[Item position entries]
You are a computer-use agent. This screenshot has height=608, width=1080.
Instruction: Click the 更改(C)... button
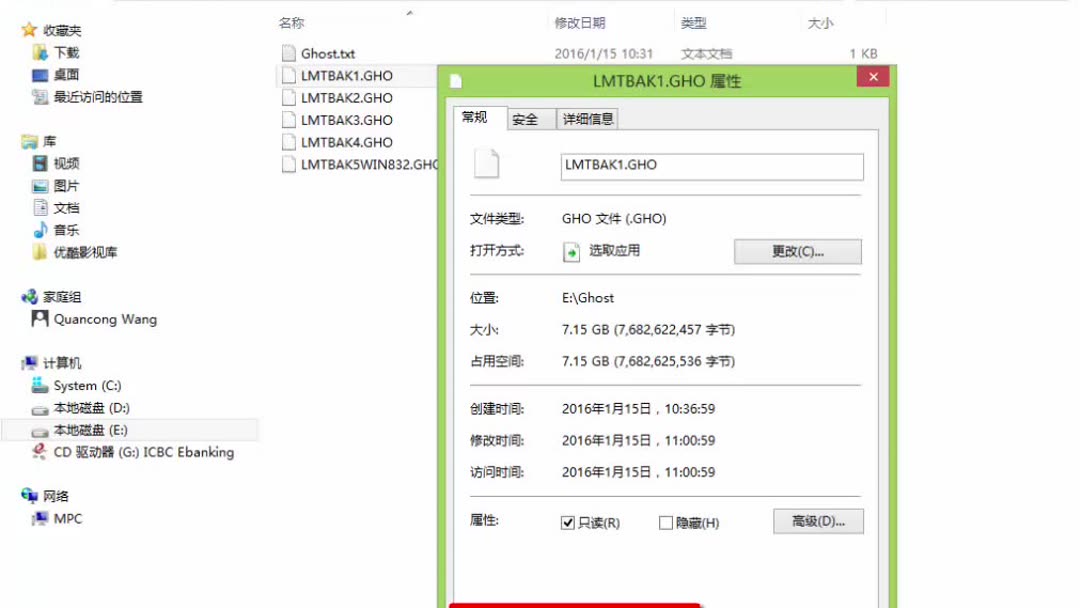[x=797, y=251]
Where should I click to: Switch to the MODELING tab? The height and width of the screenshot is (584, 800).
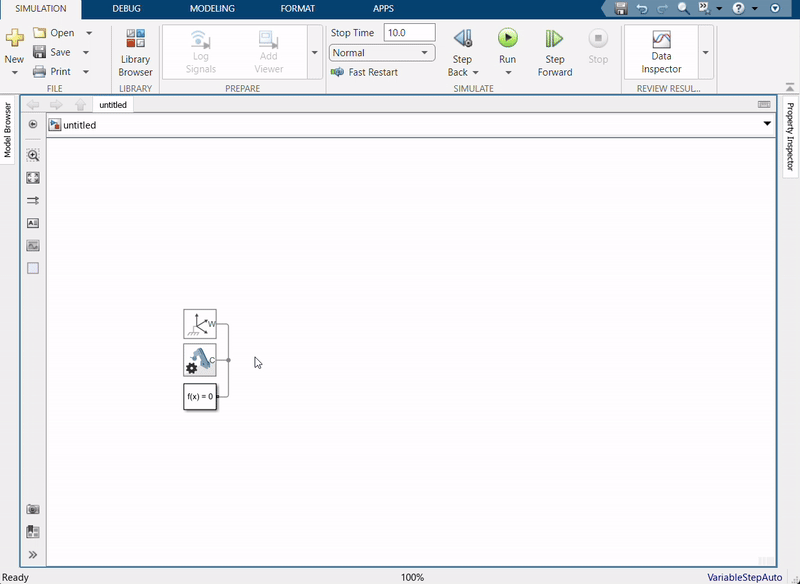(x=212, y=8)
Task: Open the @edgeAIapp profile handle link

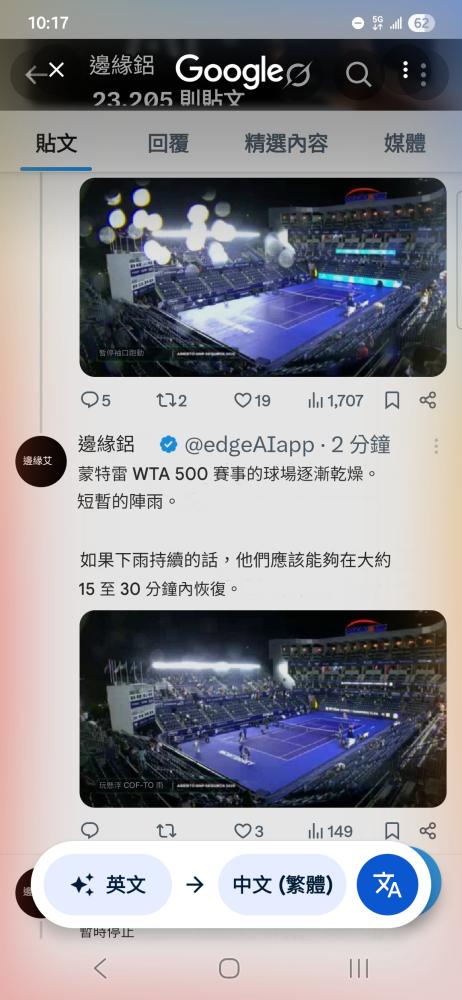Action: [x=248, y=445]
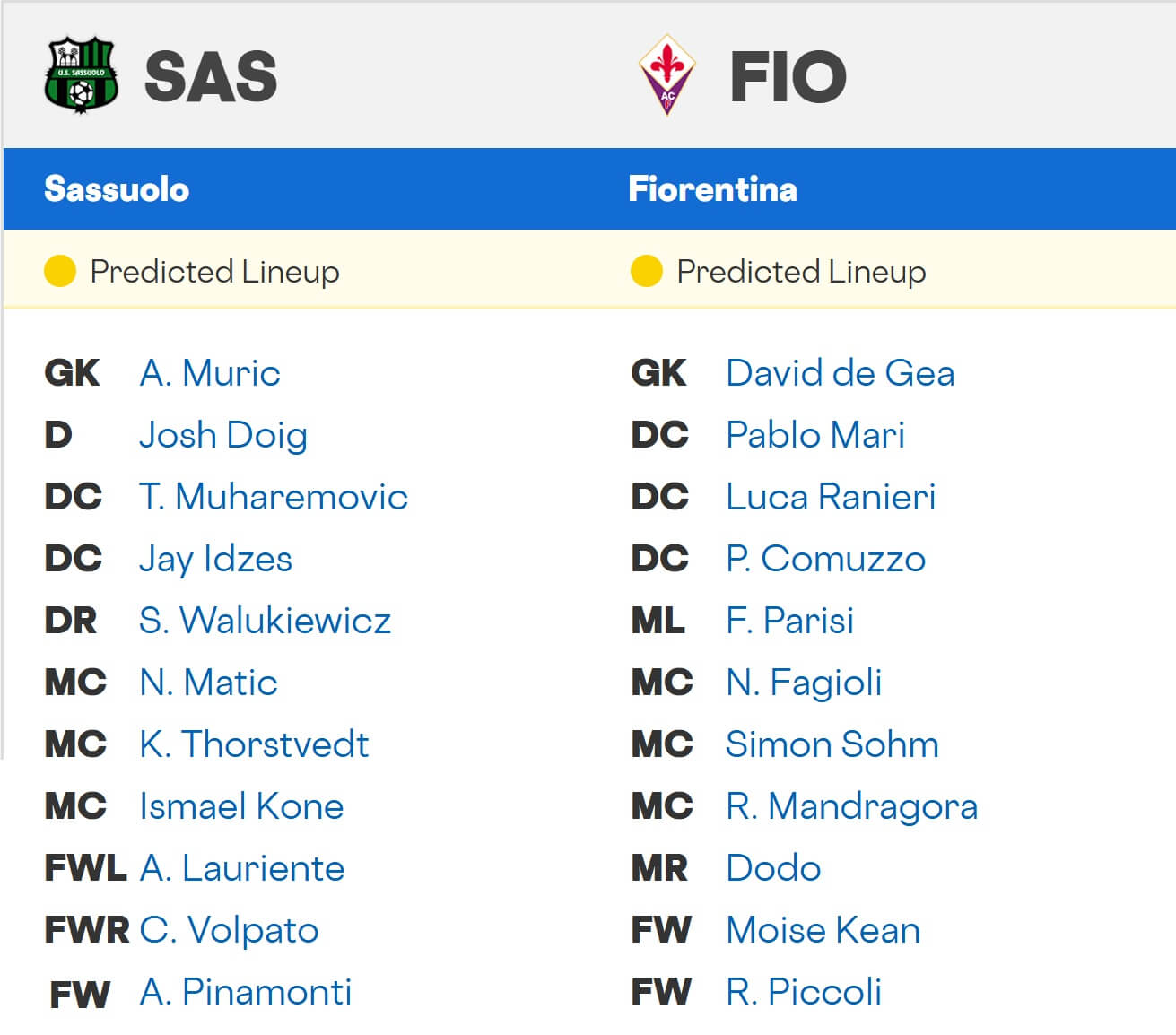Click the Fiorentina club badge
This screenshot has height=1035, width=1176.
pyautogui.click(x=667, y=75)
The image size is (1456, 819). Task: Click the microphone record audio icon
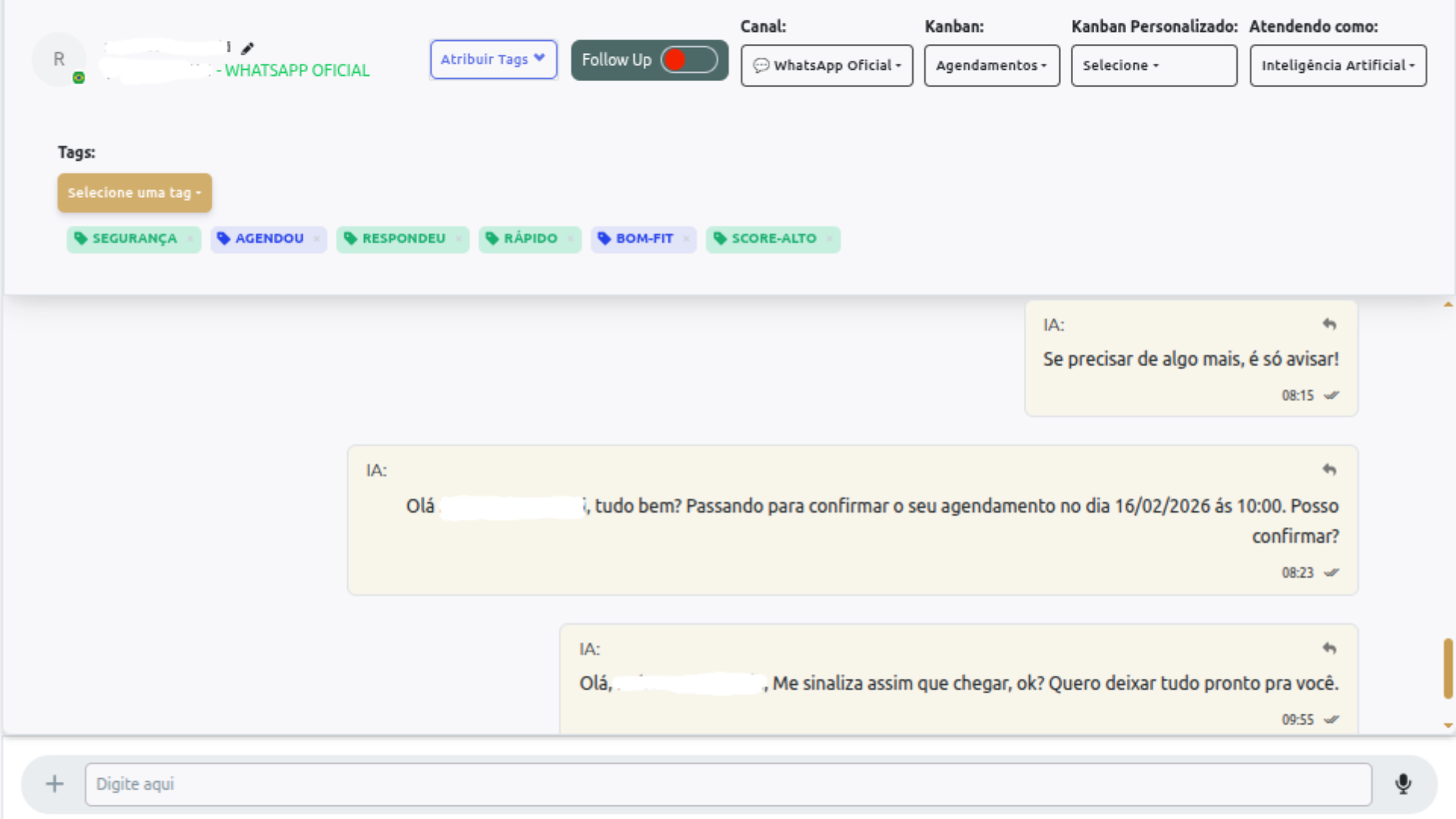click(1403, 784)
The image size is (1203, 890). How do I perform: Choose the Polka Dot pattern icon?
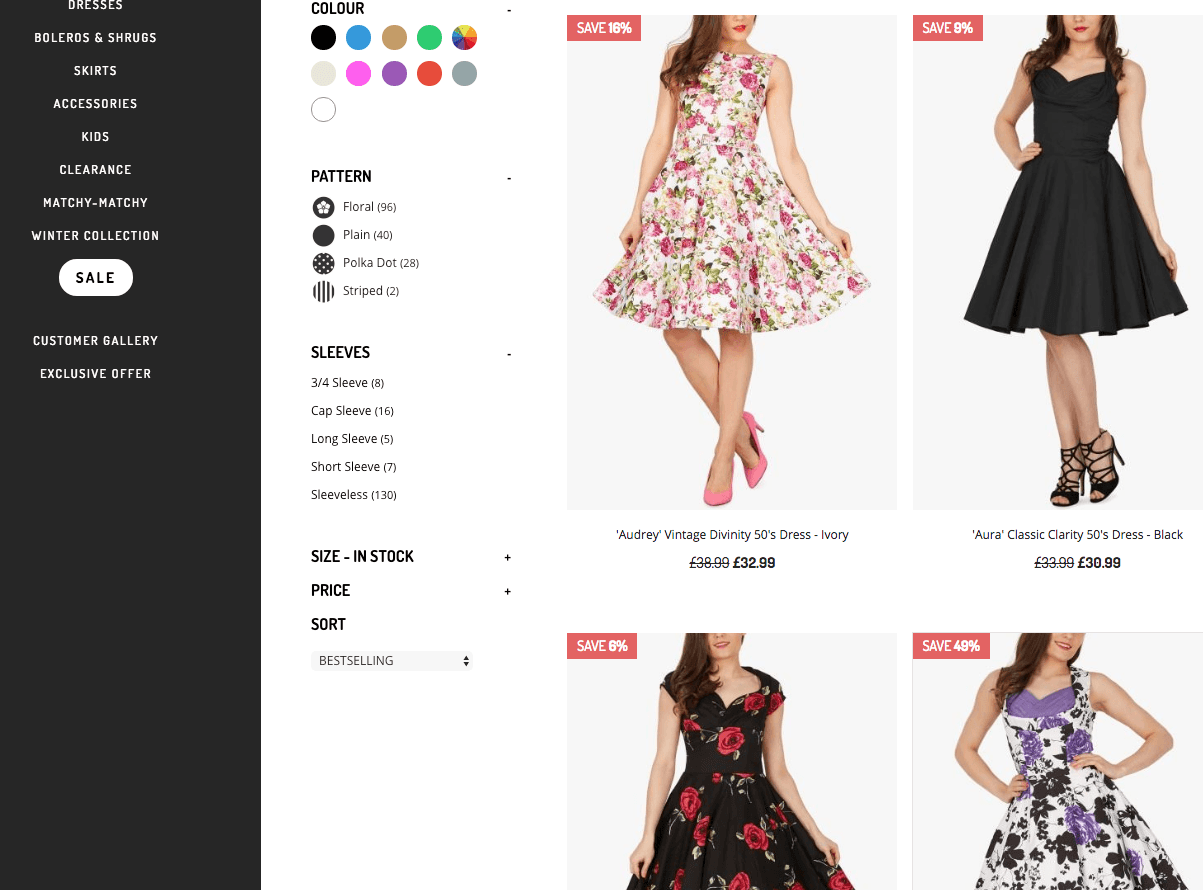point(323,263)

* What the task requires: State how many lines in the rows above contain the string "size", counting only matches with the same case. Reply with the number alone.

* Result of the exercise: 2